Sci-fi anthology Doors presents lofty ideas and strange visuals that carry over into disconnected storylines. The only throughline is the mysterious doors of the title, teasing involvement of an alien presence. The concept is exciting and mysterious. The stories fail the premise a bit, with the only one I found truly worthwhile being the middle segment. Different directors bring a varied flare to the movie,  in spite of a restricted budget that shows its cracks from time to time. Visuals are muted by this budget as well, and the acting is hit or miss depending on the segment.

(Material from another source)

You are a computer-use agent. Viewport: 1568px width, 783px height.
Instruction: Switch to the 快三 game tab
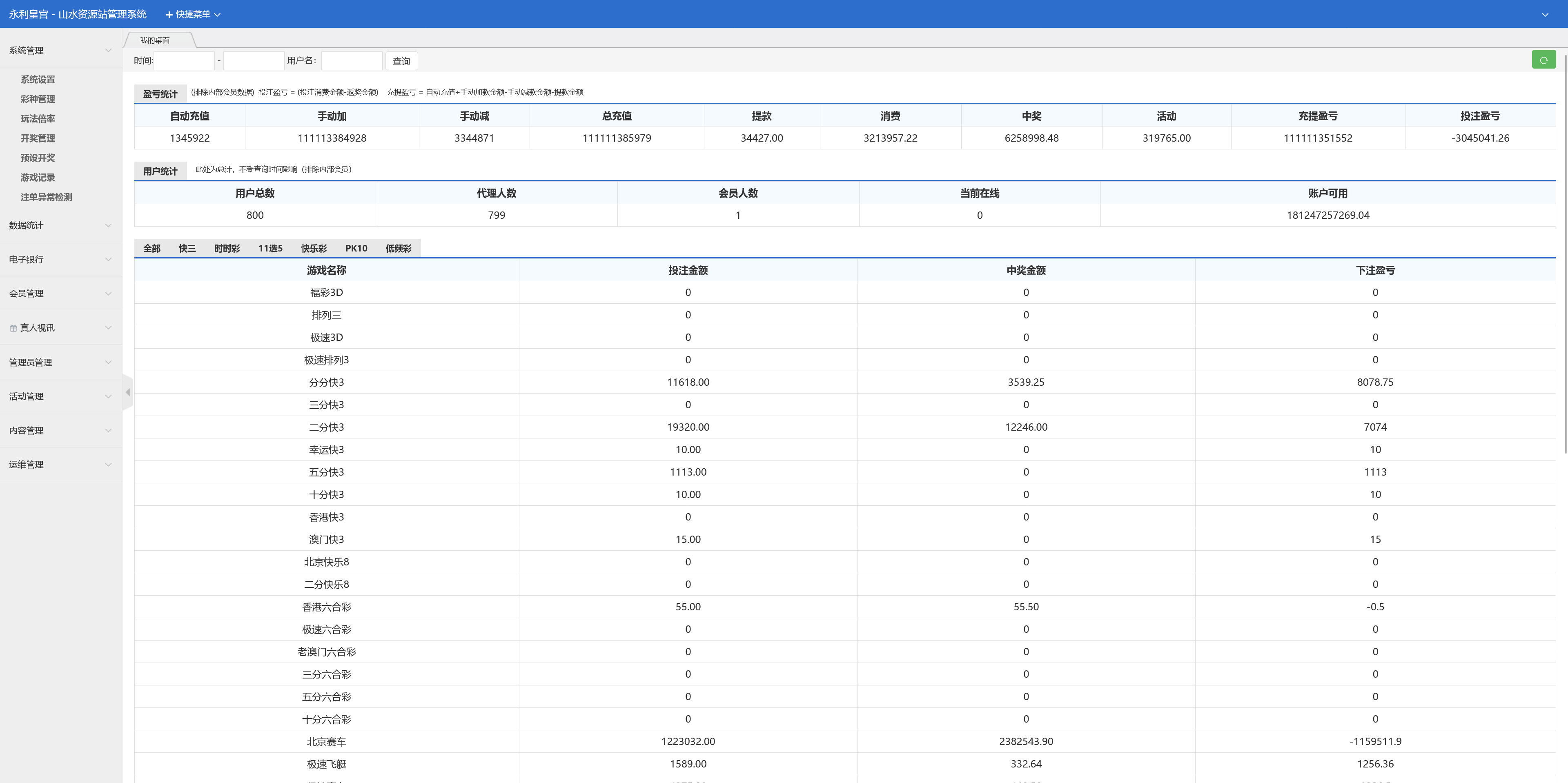coord(187,248)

When mysterious doors sprout up all over the globe, no one knows quite how to react. Doors takes us on three harrowing journeys that vary in quality, with a traditional wraparound segment prevalent in most anthologies strangely absent. The first story, which features a group of kids in detention as the doors appear on Earth, is very Breakfast Club, but lacks a single character for the audience to care about. The second tale, which takes place 15 days after the doors arrive on Earth, sees a dispatch of research units to study the doors. They’re allowed only 12 minutes inside before “door psychosis” settles in, and nothing from the other side of the door is allowed in or out. For me, this was by far the most interesting part of the film and one I wish had simply been expanded to full length. Strange, eerie visuals reign supreme, and we actually get to see people go inside the doors. The third story is the worst of the bunch. A sheltered hermit figures out a way to communicate with a door. This last story doesn’t contribute anything substantial to the premise, whereas the other two seemed to move the action forward in a significant way. After the highs of the previous segment, this one is a let down. The follow-up to this final entry is fast-paced and exciting. It left me wanting more from this odd world.

Your milage may vary on each of the three stories; each has their own set of strengths and weaknesses. The middle one—titled “Knockers”—could’ve been a movie all its own. Communication with, and exploration of, the doors reminded me of cerebral sci-fi like Annihilation and Arrival. Despite the budgetary restrictions and two out of three portions feeling lackluster, I still had some fun with this highly original anthology film. Doors comes knocking in limited theaters March 19th, and On Demand March 23rd, with a DVD/Blu-ray release date following on April 6th.